Но у нас такое ограниченное и такое короткое видение вещей.
Хотя мы в самом деле чувствуем, в нашей собственной плоти, что определенные вещи в нашей жизни, столь жгучие, столь болезненные или противоречивые, должны приходить откуда-то.
Почему одни существа острее переживают их, чем другие? Почему некоторые существа переносят более тяжелую тьму? Почему некоторые существа остро нуждаются в Свете?
Из-за хромосом деда, матери или прабабушки? Или же это, скорее, продолжение вопроса, поставленного давным-давно? Или же это трудность, с которой они давно столкнулись, но не могут ее разрешить? Или же это зов, испущенный ими давным-давно, на который начинает приходить ответ?

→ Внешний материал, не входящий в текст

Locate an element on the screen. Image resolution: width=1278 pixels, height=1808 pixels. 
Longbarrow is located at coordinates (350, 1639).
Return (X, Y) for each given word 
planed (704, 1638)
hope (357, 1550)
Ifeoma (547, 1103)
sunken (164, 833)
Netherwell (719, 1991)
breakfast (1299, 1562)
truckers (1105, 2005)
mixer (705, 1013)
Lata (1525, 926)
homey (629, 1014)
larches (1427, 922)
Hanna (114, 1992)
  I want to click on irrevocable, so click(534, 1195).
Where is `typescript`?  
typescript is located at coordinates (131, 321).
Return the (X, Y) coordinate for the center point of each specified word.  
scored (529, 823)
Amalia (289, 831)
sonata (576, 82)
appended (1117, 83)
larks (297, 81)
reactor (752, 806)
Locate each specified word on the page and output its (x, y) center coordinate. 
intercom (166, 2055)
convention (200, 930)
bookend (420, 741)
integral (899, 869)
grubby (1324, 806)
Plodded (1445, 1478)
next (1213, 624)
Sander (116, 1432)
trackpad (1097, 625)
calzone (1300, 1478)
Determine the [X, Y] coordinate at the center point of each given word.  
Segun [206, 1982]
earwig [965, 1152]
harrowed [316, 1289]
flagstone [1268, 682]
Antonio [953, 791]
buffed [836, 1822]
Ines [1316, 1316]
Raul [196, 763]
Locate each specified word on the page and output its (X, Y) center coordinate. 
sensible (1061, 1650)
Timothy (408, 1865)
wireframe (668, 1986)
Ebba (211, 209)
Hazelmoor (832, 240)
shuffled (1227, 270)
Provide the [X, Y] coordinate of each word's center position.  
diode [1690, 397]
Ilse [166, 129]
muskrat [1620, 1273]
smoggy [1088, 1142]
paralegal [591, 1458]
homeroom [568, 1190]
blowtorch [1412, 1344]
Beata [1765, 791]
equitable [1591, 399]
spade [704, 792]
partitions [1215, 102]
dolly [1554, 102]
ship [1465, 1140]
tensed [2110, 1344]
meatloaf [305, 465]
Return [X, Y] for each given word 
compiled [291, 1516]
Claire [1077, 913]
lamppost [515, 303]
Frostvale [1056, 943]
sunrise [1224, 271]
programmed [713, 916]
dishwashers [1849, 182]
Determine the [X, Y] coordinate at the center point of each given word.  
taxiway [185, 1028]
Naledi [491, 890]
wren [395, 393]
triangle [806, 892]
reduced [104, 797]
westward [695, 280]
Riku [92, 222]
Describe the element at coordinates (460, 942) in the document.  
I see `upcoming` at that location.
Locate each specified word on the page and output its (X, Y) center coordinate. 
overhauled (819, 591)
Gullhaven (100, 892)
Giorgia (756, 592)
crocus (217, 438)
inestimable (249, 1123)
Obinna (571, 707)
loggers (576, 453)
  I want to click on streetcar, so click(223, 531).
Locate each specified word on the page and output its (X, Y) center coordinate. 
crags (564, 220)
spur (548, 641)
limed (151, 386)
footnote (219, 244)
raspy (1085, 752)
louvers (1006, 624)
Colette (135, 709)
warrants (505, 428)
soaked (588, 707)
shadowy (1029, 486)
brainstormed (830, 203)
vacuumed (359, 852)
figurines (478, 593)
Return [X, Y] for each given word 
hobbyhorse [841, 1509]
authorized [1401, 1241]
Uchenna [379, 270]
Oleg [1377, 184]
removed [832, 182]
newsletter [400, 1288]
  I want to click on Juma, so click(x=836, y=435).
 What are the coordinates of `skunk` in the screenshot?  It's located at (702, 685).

Об этом очень трудно говорить, потому что люди немедленно обращают это в мыльную оперу и начинают судить о перевоплощении Александра Македонского или Карла Великого или... все это крайне наивно.
Мы перевоплощение нашей мечты.
Мы перевоплощение нашей молитвы.
Мы много стремились, много надеялись, молились на достижение чего-то -- да, это не прекращается из-за того, что вас кладут на погребальный костер или закапывают в землю. Эта молитва, этот зов следует за вами... следует за вами. Или же это кромешная тьма, которую вы переживаете, преследует вас.
Если мы могли бы видеть всю картину, то увидели бы одну и ту же историю, разворачивающуюся из столетия в столетие, под разными личинами, под разными видимыми обстоятельствами. Но за всеми этими видимостями (будь то в Египте, Греции, Риме, Европе или Индии), за всеми этими декорациями мы увидели бы все тот же самый постоянный поиск -- тот же самый зов нечто. И тогда, из эпохи в эпоху, в той декорации, в тех конкретных одеяниях, мы были бы внезапно охвачены и остановлены таким глубоким дыханием -- нечто, что заставляет слететь все одеяния, что выстраивает великую, великую родословную, на великой, великой дороге, которая была всегда, и затем... мы чувствуем: я буду существовать во веки веков.
Товарницки: Прекрасная, очаровательная история! Но все это лишено
какой-либо уверенности.
Хорошо, взгляни, уверенность это... В течение тех нескольких секунд, когда отлетают прочь одеяния, декорации -- та пустыня, в которой все кажется валящимся как карточный домик -- в тот момент это так ясно, ты понимаешь, что нет места сомнению, нет места уверенности (смеясь): ты переживаешь факт.
Ты знаешь, что жил "этим" прежде, и ты снова будешь это переживать; это подобно самой сущности твоего существа в ходе всего путешествия, в римской, греческой, египетской или индийской одежде, и это одно и то же СУЩЕСТВО следует этим... курсом.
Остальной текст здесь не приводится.